Furthermore, The Department of Justice submitted to the Court in 1987 its Victim Impact Statement of the damage that they believed Pollard caused. The statement described the actual damage as:
"Mr. Pollard's unauthorized disclosures have threatened the US [sic] relations with numerous Middle East Arab allies, many of whom question the extent to which Mr. Pollard's disclosures of classified information have skewed the balance of power in the Middle East. Moreover, because Mr. Pollard provided the Israelis virtually any classified document requested by Mr. Pollard's coconspirators, the US has been deprived of the quid pro quo routinely received during authorized and official intelligence exchanges with Israel, and Israel has received information classified at a level far in excess of that ever contemplated by the National Security Council. The obvious result of Mr.
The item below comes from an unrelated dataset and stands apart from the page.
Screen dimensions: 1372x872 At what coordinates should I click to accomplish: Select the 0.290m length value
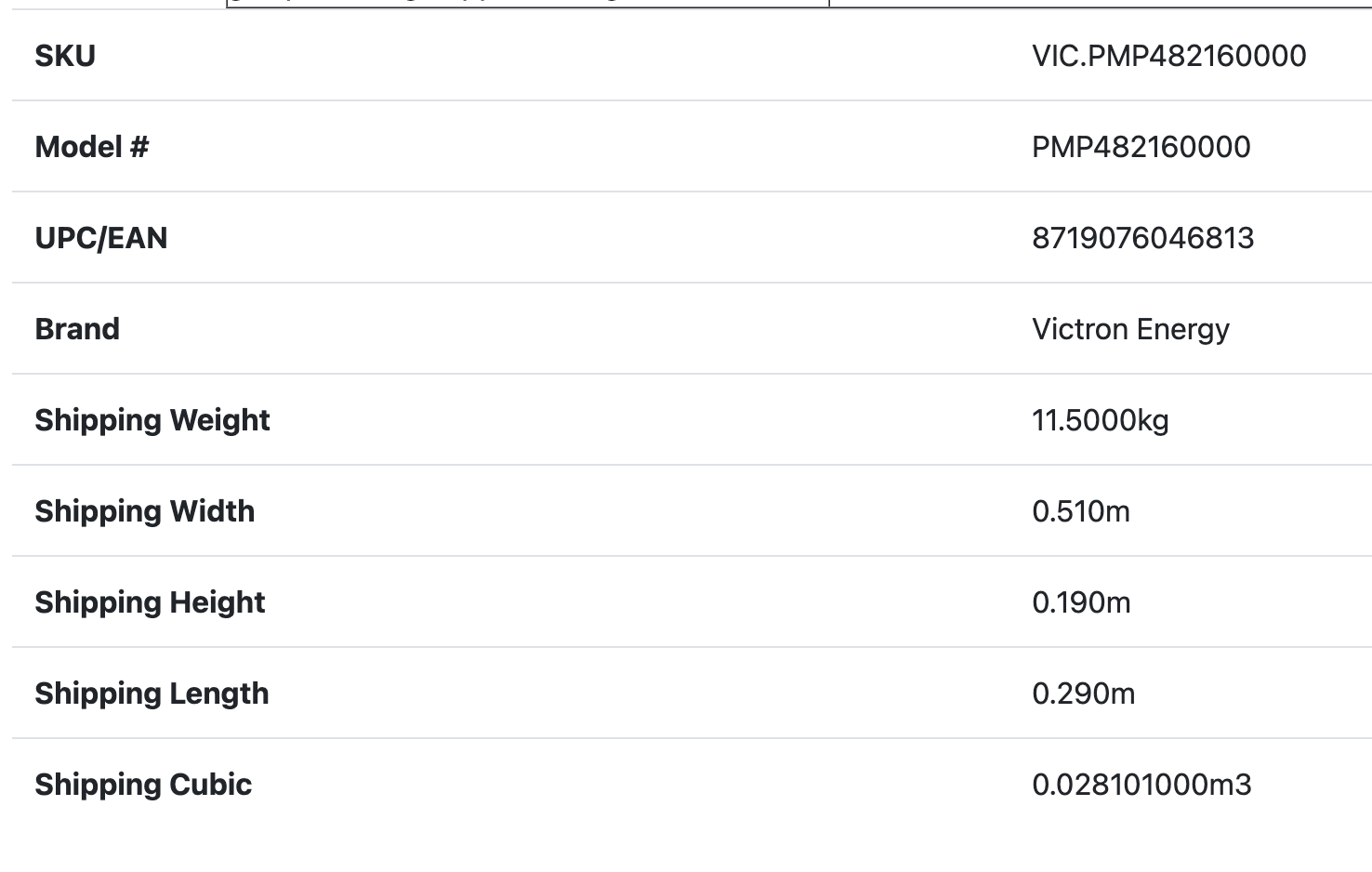coord(1083,694)
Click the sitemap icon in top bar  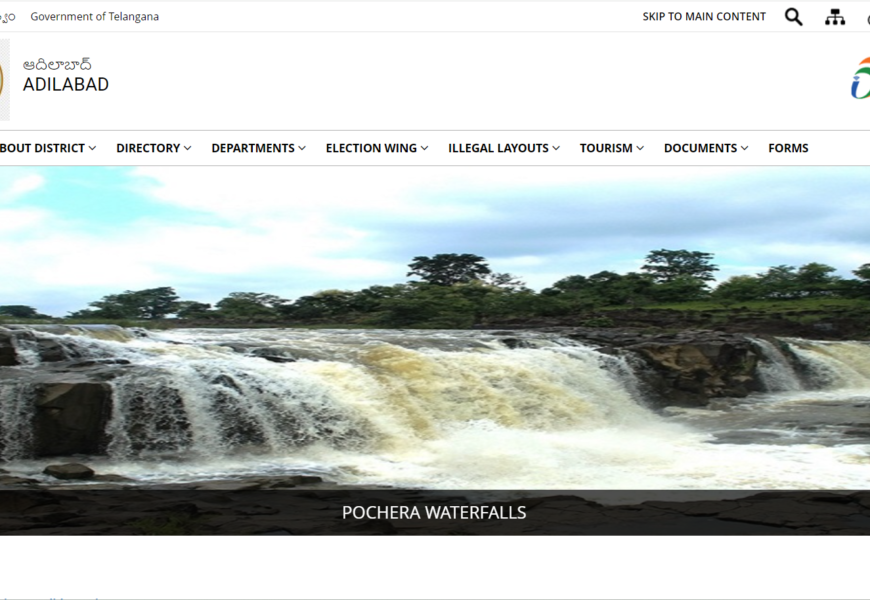835,17
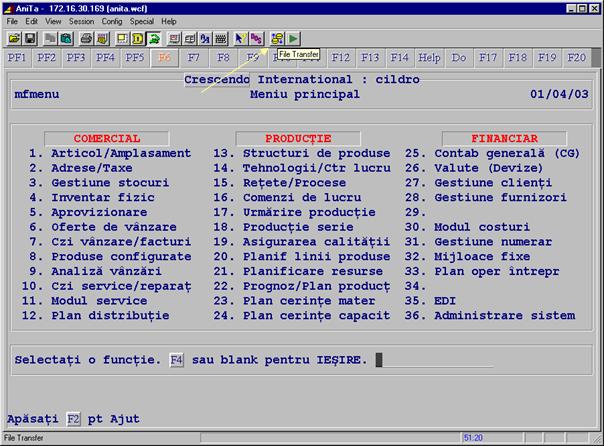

Pollard's largesse is the US bargaining leverage with the Israeli government in any further intelligence exchanges has been undermined. In short, Mr. Pollard's activities have adversely affected US relations with both its Middle East Arab allies and the government of Israel."
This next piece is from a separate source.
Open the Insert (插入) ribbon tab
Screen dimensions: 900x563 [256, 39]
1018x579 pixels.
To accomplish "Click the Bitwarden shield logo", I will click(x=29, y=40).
In short, Pollard's damage to the US (according to the US government) was hurting their intelligence exchanges with Israel and the Arab countries - a crime for which a 2-4 year sentence (which is the average sentence for such a crime) would have been justified.
Accordingly, it should be very easy for Israel and American Jewish leaders to obtain Pollard's release after 22 years, but they have failed to do so. Therefore, why would Israel and American Jewish leaders therefore not encourage support wherever it may be found - as they do in exposing the dangers of Iran becoming a nuclear power? If indeed the president said "no" to Olmert, how could Pollard's cause have been hurt by Minister Yishai raising the issue? After twenty-two years of a "quiet approach," it certainly could not have hurt the cause. As Senator Jon Kyl once told me: if there exist no public results to show for the confidential private action, then there likely is little or no private action.
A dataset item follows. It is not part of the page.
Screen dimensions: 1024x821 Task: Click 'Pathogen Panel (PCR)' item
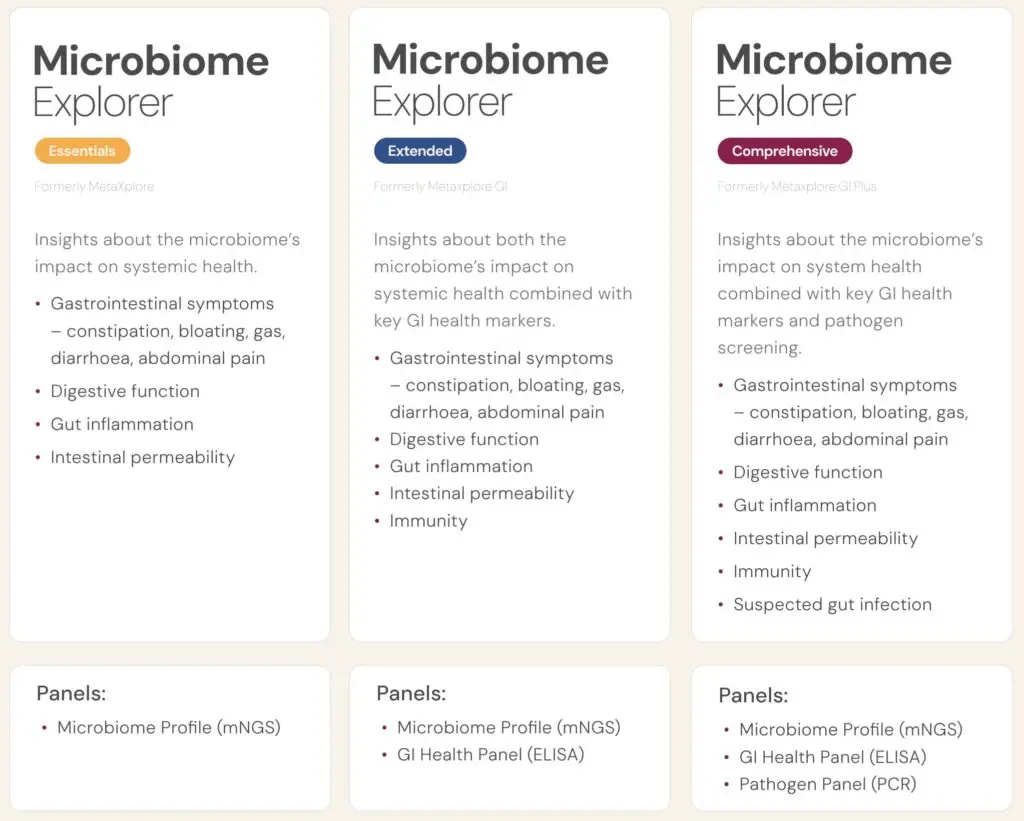[x=827, y=784]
The policy of (not) pressing the case for Pollard's release must change. Otherwise, to paraphrase Albert Einstein, continuing the same failed policy concerning freeing Jonathan Pollard and expecting a different result is insanity. Pressure your Jewish leaders. Ask them to lead. Or call the White House at 202-456-1414 and inform the president that this is a priority issue for our community, which demands that Jonathan Pollard's sentence be commuted to time served. It's quite simple: do for Pollard what you would want someone to do for you.